Putnam's framework clarifies why this matters beyond productivity. Teams are not merely production units; they are the primary site of social capital formation in professional life. The repeated interaction under shared stakes, the demonstrated reliability under uncertainty, the mutual accountability that develops when five people must coordinate to ship a product — these produce the trust that makes the team resilient, the norms that make the organization functional, and the professional identity that makes the work meaningful. When the team becomes optional, these byproducts of teamwork disappear even if the team formally persists.
The Trivandrum training that Edo Segal recounts exemplifies the transformation. Twenty engineers, each suddenly capable of work that previously required a full team. The exhilaration was genuine — new capability, new reach, new possibilities. But the social infrastructure question went unasked: What happens to the relationships among those twenty people when their work no longer structurally requires them to depend on each other? Segal's decision to keep the team was protective of headcount. It did not automatically preserve the social function of the team, which depends on genuine interdependence rather than mere co-location.
The phenomenon is visible across the industry. Startups that previously required technical co-founders can now be launched by solo founders using AI assistants. Cross-functional teams whose existence was justified by the necessity of integrating design, engineering, and product can now be replaced by one person prompting across domains. The code review that required human attention because no tool could catch design flaws can now be handled by AI that reviews more comprehensively than most humans. Each replacement is individually rational. The collective effect is the quiet dissolution of the structural interdependence that made professional communities cohere.
The counterargument — that AI collaboration is itself a form of teamwork — fails Putnam's criteria. The human-AI dialogue may be intellectually stimulating, may produce good output, may even feel like partnership. But it does not build interpersonal trust, because trust requires the possibility of betrayal by a being with independent interests. The AI does not have interests. It does not choose to be reliable. It is reliable by engineering or unreliable by error, and neither constitutes the demonstrated choice under uncertainty that trust requires. The developer who trusts Claude may be confident in its outputs. That confidence does not translate into generalized trust in other humans, which is the form of trust that enables cooperation beyond the individual and the machine.
The concept crystallizes the confluence of AI capability expansion and Putnam's social capital framework.

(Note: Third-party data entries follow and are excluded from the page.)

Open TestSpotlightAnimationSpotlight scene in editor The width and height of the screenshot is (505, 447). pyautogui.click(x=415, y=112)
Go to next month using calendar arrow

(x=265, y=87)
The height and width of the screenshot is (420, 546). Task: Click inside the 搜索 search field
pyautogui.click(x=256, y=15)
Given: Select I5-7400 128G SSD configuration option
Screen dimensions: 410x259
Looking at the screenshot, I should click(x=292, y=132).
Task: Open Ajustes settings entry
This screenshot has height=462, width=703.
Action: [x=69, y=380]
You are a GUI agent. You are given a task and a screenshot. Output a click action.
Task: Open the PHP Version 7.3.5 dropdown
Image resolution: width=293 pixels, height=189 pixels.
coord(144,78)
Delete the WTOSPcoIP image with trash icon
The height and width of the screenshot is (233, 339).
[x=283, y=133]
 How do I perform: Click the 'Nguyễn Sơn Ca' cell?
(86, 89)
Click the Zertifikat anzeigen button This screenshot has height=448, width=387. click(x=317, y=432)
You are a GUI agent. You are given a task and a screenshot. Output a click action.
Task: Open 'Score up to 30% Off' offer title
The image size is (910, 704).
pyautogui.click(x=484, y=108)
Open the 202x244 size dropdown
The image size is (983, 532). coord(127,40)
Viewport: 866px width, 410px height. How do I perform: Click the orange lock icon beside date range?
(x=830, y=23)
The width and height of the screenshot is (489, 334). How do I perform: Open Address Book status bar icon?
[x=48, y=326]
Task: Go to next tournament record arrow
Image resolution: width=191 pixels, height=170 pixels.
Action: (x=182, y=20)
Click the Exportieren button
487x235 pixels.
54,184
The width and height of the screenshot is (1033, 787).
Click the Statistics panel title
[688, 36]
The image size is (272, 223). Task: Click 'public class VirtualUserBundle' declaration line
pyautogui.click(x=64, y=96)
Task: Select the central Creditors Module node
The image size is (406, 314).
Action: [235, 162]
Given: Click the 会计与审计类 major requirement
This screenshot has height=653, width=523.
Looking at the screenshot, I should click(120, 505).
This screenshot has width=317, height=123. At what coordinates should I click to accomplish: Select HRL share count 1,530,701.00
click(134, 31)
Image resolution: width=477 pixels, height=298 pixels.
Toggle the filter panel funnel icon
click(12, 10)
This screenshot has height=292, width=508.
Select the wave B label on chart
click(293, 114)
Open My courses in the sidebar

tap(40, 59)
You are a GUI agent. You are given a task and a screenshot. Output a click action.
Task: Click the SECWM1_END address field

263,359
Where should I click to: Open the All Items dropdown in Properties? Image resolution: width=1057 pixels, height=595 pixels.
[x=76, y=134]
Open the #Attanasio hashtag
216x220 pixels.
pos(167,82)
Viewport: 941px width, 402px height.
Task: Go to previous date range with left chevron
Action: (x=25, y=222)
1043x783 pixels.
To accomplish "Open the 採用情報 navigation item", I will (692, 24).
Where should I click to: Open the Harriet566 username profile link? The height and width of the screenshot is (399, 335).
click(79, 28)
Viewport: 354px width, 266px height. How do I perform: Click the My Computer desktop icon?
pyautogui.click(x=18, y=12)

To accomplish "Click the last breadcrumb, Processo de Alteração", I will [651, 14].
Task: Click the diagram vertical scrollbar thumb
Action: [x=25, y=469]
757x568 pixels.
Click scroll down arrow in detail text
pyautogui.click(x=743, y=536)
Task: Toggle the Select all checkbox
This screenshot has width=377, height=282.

It names the transition that technologists have documented empirically — solo founders building products, cross-functional boundaries collapsing, traditional team structures dissolving — and asks the question the technologists have not: What is the social cost of making teams structurally unnecessary? The Putnam simulation's contribution is recognizing that this is not a new question but the application of a sixty-year research program to a novel technological condition.
Optionality kills social capital. When collaboration is optional, it competes with individual productivity — and loses, because productivity is measured and social capital is not.
Co-location is not collaboration. The team that continues to exist in formal terms but no longer depends on each other for output is a team in name only. The trust-building mechanism has been eliminated.
The team was always a school. Its productive function was necessary but not sufficient. The social function — teaching cooperation, building trust, transmitting professional norms — was the invisible infrastructure of professional life.
Rebuilding requires redesign. Protecting headcount is insufficient. Organizations must redesign work to create genuine interdependence around judgment, deliberation, and the decisions that AI cannot make.